Believe it or not, this book is the first comprehensive book in English that addresses this important, universal and overlooked aspect of human incompetence. Here is what one very distinguished author, Michael Shermer had to say about this book:

"Stephen Greenspan has penned the definitive book on why people are gullible. He reveals why so many people are so gullible, the psychology that drives gullible behaviors, and most importantly what we can do about it.
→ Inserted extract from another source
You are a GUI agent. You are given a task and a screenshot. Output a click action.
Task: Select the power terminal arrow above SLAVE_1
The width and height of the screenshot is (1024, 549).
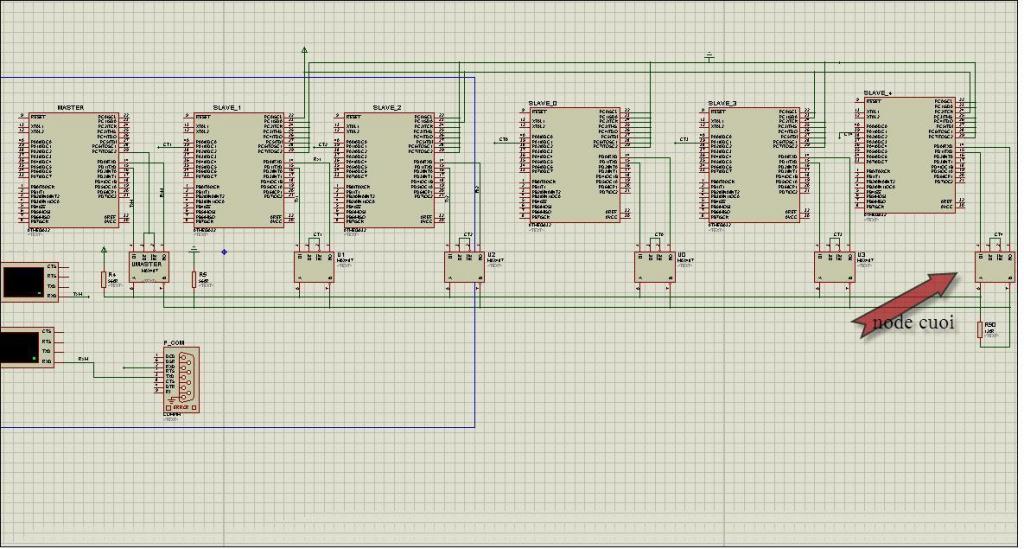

Annals of Gullibility belongs on the bookshelf of skeptics and scientists, not to mention politicians and policy analysts." '


Two day later on 12th December 2010, Professor Greenspan received a telephone call to advise him he had lost $400,000 in the Madoff Ponzi Scheme.

mount teide
05/9/2017
15:43
Polly Peck boss who fiddled the company accounts and fled to N. Cyprus whilst awaiting trial/sentencing(cant remember which) came back and did a number of years in prison.

If a company is listed on Aim or Main the FSA should be investigating any complaints of fraudulent activity reported to them.

azalea
05/9/2017
11:52
azalea
5 Sep '17 - 11:19 - 828 of 830    0   0
Unless i have missed the event of the Exec Chairman being fined or sent to jail by a court, all these allegations have yet to be proven?
=====================================================================================
Neither have the BoD of Globo, SID,QPP, TCM,AVO, African Potash, ADL, and others I have forgotten.
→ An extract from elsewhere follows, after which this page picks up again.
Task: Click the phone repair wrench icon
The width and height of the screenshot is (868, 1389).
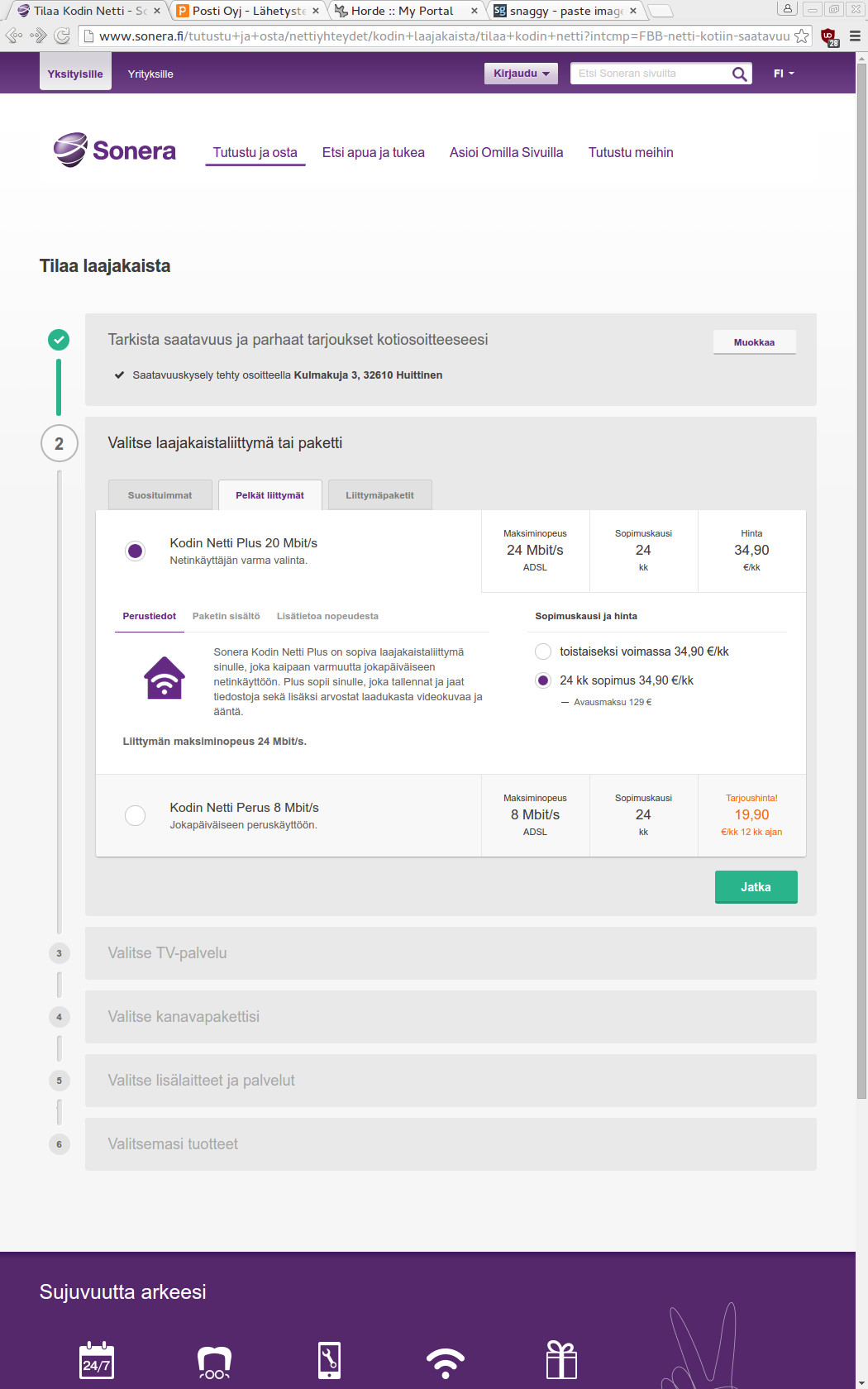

It can take over 5 years for the SFO to obtain all the information required. Sadly Directors under investigation are still allowed to ply their trade!! e.g. Rob Terry

pj 1
05/9/2017
11:41
Azalea - according to latest research, India is the most corrupt country in Asia, and apparently the Market regulator prefers to deal with criminal offences such as Insider Trading, not by huge fines or imprisonment but OUT OF COURT NEGOTIATED SETTLEMENTS.

It probably goes something like this:

"Now sir, you have been caught bang to rights committing insider trading. Although this offence would usually attract a hefty fine or imprisonment, in YOUR case i am able to offer a little flexibility. In return for generously writing out a cheque for my daughters school fees for the next 5 years at the new British staffed Eton franchised Taj Mahal Independent school, i can reduce your fine which would have been £XXXXXX to just £XXX"

Insider trader writes out personal/company cheque and hands it to the market regulator official

"So nice doing 'business' with you sir - i'll pop the small invoice for the fine in the post"

AIOHO/DYOR


Why is it overwhelmingly males that carry out white collar crime ?

mount teide
05/9/2017
11:24
MPL Annual Report - June 2017:

'In November 2016, we were successful in raising £36 million of equity funding, supported by both existing and new investors.

During the year, the Company made progress on site across all work streams and, as at 31 December 2016, the Group had cash resources of £35.69 million with a subscription commitment of £3million which was received in January. There was approximately£25million still available for drawdown at the year-end under the Company's banking facilities.'

So, WITHOUT the £37m Placing and Open Offer, by Dec 2016, MPL WOULD HAVE BEEN OUT OF CASH COMPLETELY WITH JUST £25M OF BANK DEBT FOR DRAWDOWN LEFT and HAD COMPLETED THE LAYING OF RECLAMATION MATERIAL ON JUST 37% OF THE LAND TO BE RECLAIMED AND HAD LAID JUST CIRCA 100 SHALLOW WATER BERTH PILES!

Looks like our forecast from last year that all shareholders will see once the £148m of cash AND BANK DEBT CARRYING 13.5% INTEREST runs out, IS NOT THE 200 ACRES OF PORT DEVELOPMENT AND LOGISTICS PARK SERVICED BY A 1,000M FIXED ALL WEATHER QUAY THAT WAS IN THE 2013 ARDEN NOTE, AND ON THE COMPANY WEBSITE UNTIL MANAGEMENT WERE RECENTLY FORCED TO REMOVE FOLLOWING A COMPLAINT TO THE NOMAD BUT, around 100 acres of reclaimed land and a 350m weather affected, lightweight, open barge and coaster jetty 'serviced' via an access channel 'dredged' to just 3.5m on the sea side and a heavily potholed, unlit, single lane dirt track on the landward side, that routinely floods and has parts of it wash away during the monsoon season. A facility that could be built for comfortably less than the £49m bank debt which has a lien over it, and is probably worth barely half that on the open market in a fire-sale.

How did they get away with it?

Answers on a postcard to the Nomad, AIM Regulation and the SFA.